Colin Byrne: US Open memories of a brutal Shinnecock Hills

Irish caddie accompanied Retief Goosen to victory in 2004 on a near unplayable course

They say you should never look back. Of course there are always exceptions and I found myself in that reflective mood in New Orleans in April as I bumped into Retief Goosen on the putting green.

We chatted about family matters, then slipped into a bit of nostalgia by recalling his victory in the US Open at Shinnecock Hills on Long Island 14 years ago. All that time, but the memory, once flared, could recall a lot of the detail of a final round that was to be a landmark for the USGA. Future venues have since been set up in a more sensible fashion.

I can picture the scorched earth that the course had become by hot weather and a lack of common sense by those setting up the golf course. The authorities were on self-imposed irrigation restriction that week to the extent that the course became farcical.

I watched our final round playing partner Ernie Els practice putt to one hole before we went out and ending up at a hole on the other side of the green. We caught each other's eye and exchanged bemused smiles, in anticipation of the challenge facing us all in the final round of the 104th US Open.


I had waited, in a state of confusion, in a somewhat secluded area near the locker room where Retief was to present himself for his attempt at a second US Open title. Despite advances in our circumstances as bagmen over the decades, the locker room is still a no go zone for us ‘toters’ in America. I watched the scoreboards coming back to base as the early starters completed their arduous rounds. There was an abundance of scores in the 80s with the odd high 70s thrown in. I felt my Adam’s apple protrude dryly as it would when you witness something utterly shocking. ‘What the hell is going on out there?’ I wondered. Carnage on the golf course, I surmised.

I calmed by reminding myself that my boss had played impeccable golf for the first three rounds and had already won a US Open. I delved further for reassurance, noting that the type of shots that he had played in the opening rounds showed not only an innate talent but the workings of a superior golfing brain operating on high alert. He was able to select and execute the correctly shaped shots continuously in order to hold the greens that had resembled badly laid terraces. This left very little chance of being able to stop a ball on them without constant understanding and perfection. Shinnecock USGA 2004 style showed what a master Goosen was of the near impossible, golfing sorcery on treacherous greens.

There was the understanding but this was coupled with a Zen-like calm and control when the rest of the field seemed to be in a state of chaos. Being a non-American, Retief had flown relatively below the radar of attention despite leading. For the final round the radar had found him. There is always an added intensity when you are trying to win, with a Major this is amplified. I remember simply trying to get off each tee ahead of the last group entourage that amassed for the final denouement was a real challenge.
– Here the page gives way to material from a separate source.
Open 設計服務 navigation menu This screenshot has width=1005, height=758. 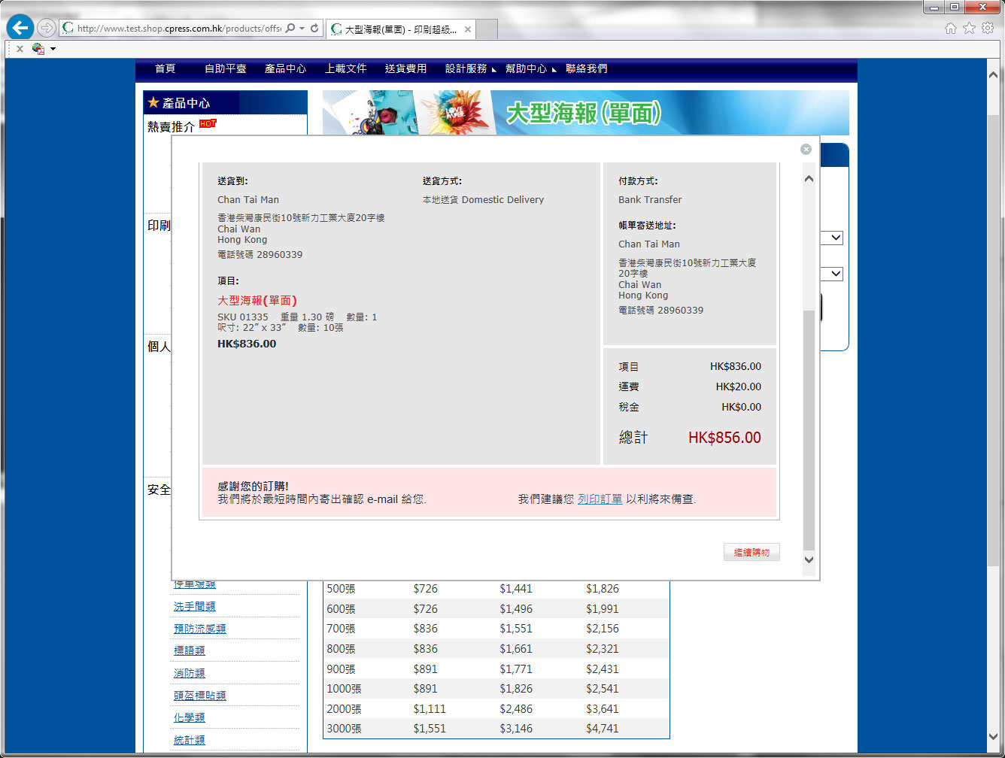coord(466,68)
Then there was the crowd; mouthy and mean. Ready to hurl abuse at the foreigner on top of the leaderboard and heap excessive praise on their golden boy challenger Phil Mickelson. There are two things that can happen to you when you hear constant abuse being hurled at you; you can weaken an let it devour you, or you can gain strength from it and feed off the insults and use it as a weapon of forbearance. So when Retief had 'golf aficionados' sticking their face in his saying "three-putt, make it interesting" and "all yours to lose" amongst other comments that can't be printed in a respectable publication, his inner strength hardened to the point of invincibility.

He didn’t play as well as he had in the first three rounds but he putted better than he had ever in his life. What a great time to do so. Just 24 putts by the time he had simply doffed his hat more forcibly than was his wont as his final putt dropped and his second US Open title was secured and the crowd erupted to muted and audibly disappointed applause. Their favourite Phil was vanquished and the victor had gracefully and elegantly held his composure to give the finest performance of his professional life in how to face force and hostility with finesse and fortitude.

I relish the opportunity to return to Shinnecock Hills with my current boss Rafa Cabrera Bello who is heavily armed with Iberian fortitude and talent, enough to combat the New York noise and the challenges that the 118th US Open can throw his way. I will not be looking back but a flood of warm memories are inevitable. I hope my boss of 14 years ago is there too. He will attempt to qualify as the USGA did not feel like he deserved a nostalgic exemption for his formidable feat of 2004.